+++ GIVEN DATA +++

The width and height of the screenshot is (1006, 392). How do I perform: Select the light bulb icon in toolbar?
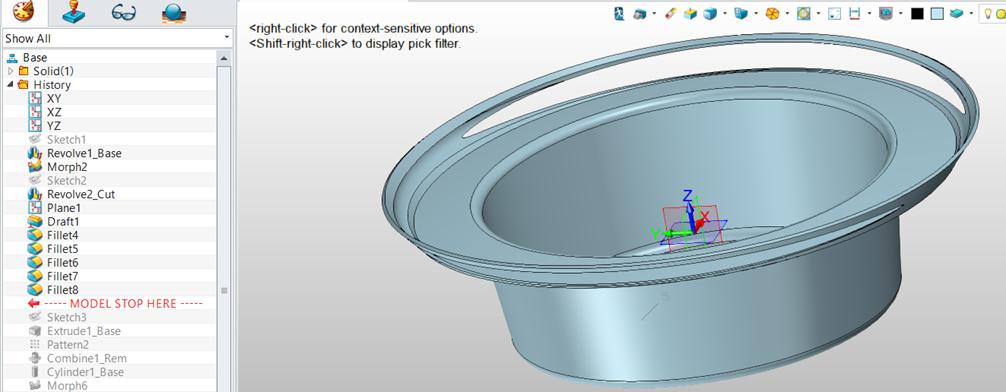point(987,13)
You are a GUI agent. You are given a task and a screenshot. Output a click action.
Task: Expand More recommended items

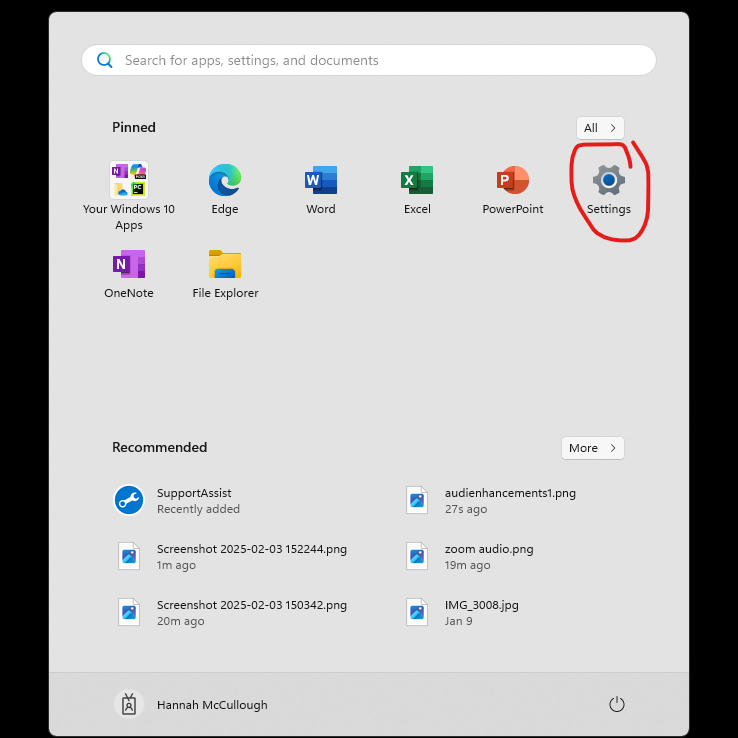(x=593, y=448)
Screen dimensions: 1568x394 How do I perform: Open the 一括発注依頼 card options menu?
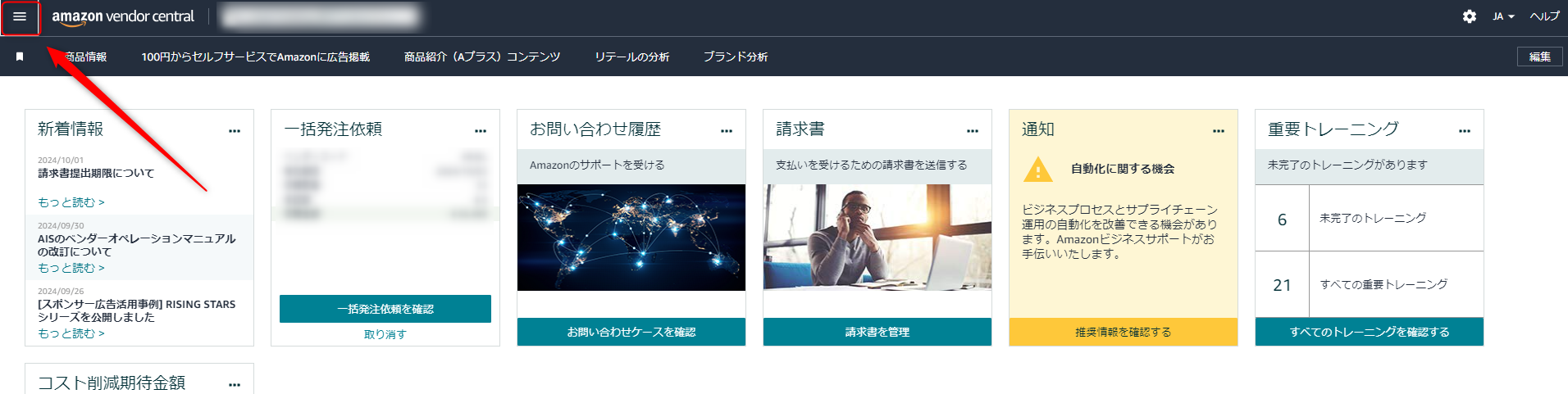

+++
+++ GIVEN DATA +++

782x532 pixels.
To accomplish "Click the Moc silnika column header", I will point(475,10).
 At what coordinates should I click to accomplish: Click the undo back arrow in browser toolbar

+++

* **ACTIVITY**: Your reply should consist solely of the lines above from the line containing "Task: Expand More recommended items" up to and including the line containing "Screen dimensions: 1568x394", reproduced exactly, minus the pictures.

* **RESPONSE TO THE TASK**:
Task: Expand More recommended items

(x=593, y=448)
Screen dimensions: 1568x394 How do I perform: Open the 一括発注依頼 card options menu?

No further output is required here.